Effects of probucol on heart function and size. Parental and offspring mice were fed either a low-fat chow or probucol (0.5% wt-wt)-supplemented diet. (A) Representative short-axis MRI images of hearts from mice (Upper, untreated dKO, n = 4; Lower, probucol-treated dKO-P, n = 5) at end diastole (Left) and end systole (Right).

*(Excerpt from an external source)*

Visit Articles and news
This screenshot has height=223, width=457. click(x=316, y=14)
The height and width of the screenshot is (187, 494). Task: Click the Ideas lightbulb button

Blood-filled heart chambers are white, and arrows indicate left ventricles (LV). (B) Representative ECGs from 6-week-old unanesthetized, untreated (Upper, dKO; ref. 1) or probucol-treated (Lower, dKO-P, n = 11) mice. (C) Mean values (±standard deviations) of heart weights normalized to body weights for 6-week-old untreated (Left) or probucol-treated (Right) apoE KO (open bars) and dKO (filled bars) mice. Untreated dKO hearts were statistically different from the others (*, P < 0.0001, ANOVA test). Probucol treatment significantly altered the weights of dKO (P < 0.0001, t test) but not apoE KO (P = 0.09) hearts. Numbers of mice studied were: dKO, 18; dKO-P, 11; apoE KO, 8; and apoE KO-P, 4.

Fig. 3.

Histologic analysis of hearts. (A–F) Representative longitudinal sections of hearts from 6-week-old untreated dKO (A and D), probucol-treated dKO-P (B and E), and untreated apoE single KO (C and F) mice stained with Masson's trichrome (healthy myocardium, red; fibrotic infarcted tissue, blue). (G and H) Oil red O-stained sections through the aortic sinuses of probucol-treated dKO (G) and apoE KO (H) mice. (Scale bars: A–C, 1 mm; D–F,10 μm; G and H, 100 μm.)

Fig. 4.

Lipoprotein cholesterol profiles and morphology. Parental and offspring mice were fed a low-fat chow diet without or with probucol [0.5% (wt/wt) supplementation]. (A) Representative chromatograms of the TC (mg/dl of plasma) from size-fractionated (Superose 6-FPLC) plasma lipoproteins from 6-week-old untreated dKO (•) or probucol-treated dKO (○) mice are shown with the approximate elution positions of VLDL, intermediate-density lipoproteins (IDL)/LDL, and HDL. (Inset) Expanded HDL region. (B) Electron micrographs of negatively stained lipoproteins from pooled FPLC fractions. Abnormal morphologies are indicated by arrows (lamellar/vesicular), arrowheads (stacked discoidal), and asterisks (aggregated). (Scale bar = 60 nm.)

Fig. 5.

Effects of probucol on RBCs. RBCs from 5-week-old untreated (-) or probucol-treated (+) apoE KO and dKO mice were examined by either transmission electron microscopy (Upper) or confocal fluorescence microscopy after staining with the cholesterol-binding, blue fluorescing dye filipin (Lower). [Scale bar (Upper) = 2 μm; magnification (Lower) = ×100.)